### Aim of the exercise
Pictures must not appear in your answer. Write out exactly the lines from the one with "You are a computer-use" through the last line of the entries below.

### Provided records
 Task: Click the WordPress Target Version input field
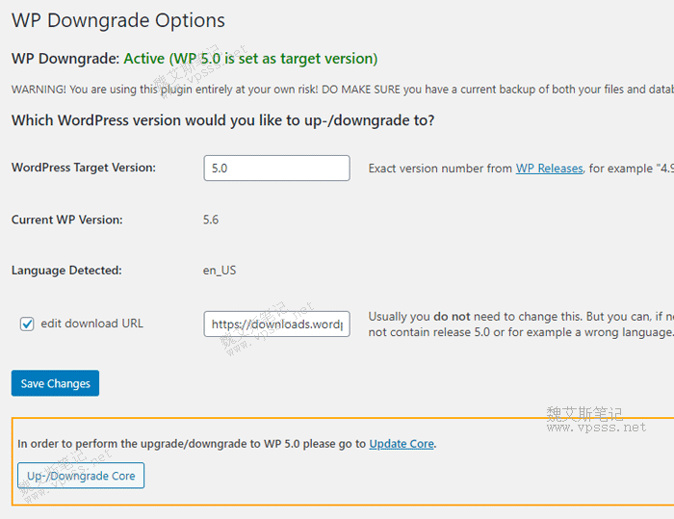276,169
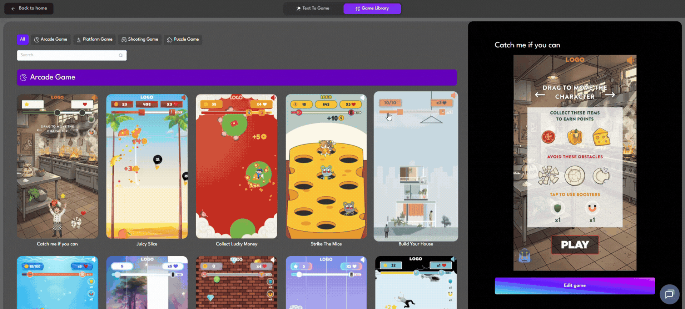Viewport: 685px width, 309px height.
Task: Toggle sound on Strike The Mice thumbnail
Action: (x=363, y=97)
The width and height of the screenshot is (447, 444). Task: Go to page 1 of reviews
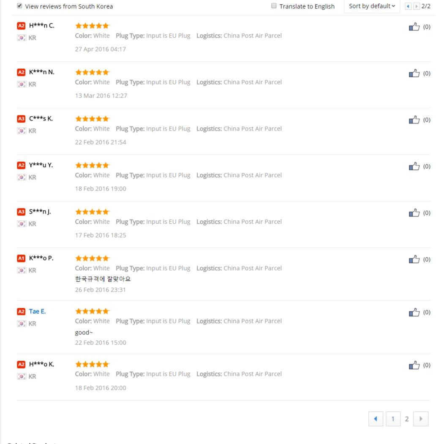tap(393, 419)
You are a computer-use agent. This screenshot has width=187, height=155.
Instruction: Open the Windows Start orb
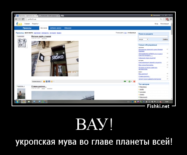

### Output of the task
You are a computer-use agent. This screenshot has width=187, height=155.
Instruction: Open the Windows Start orb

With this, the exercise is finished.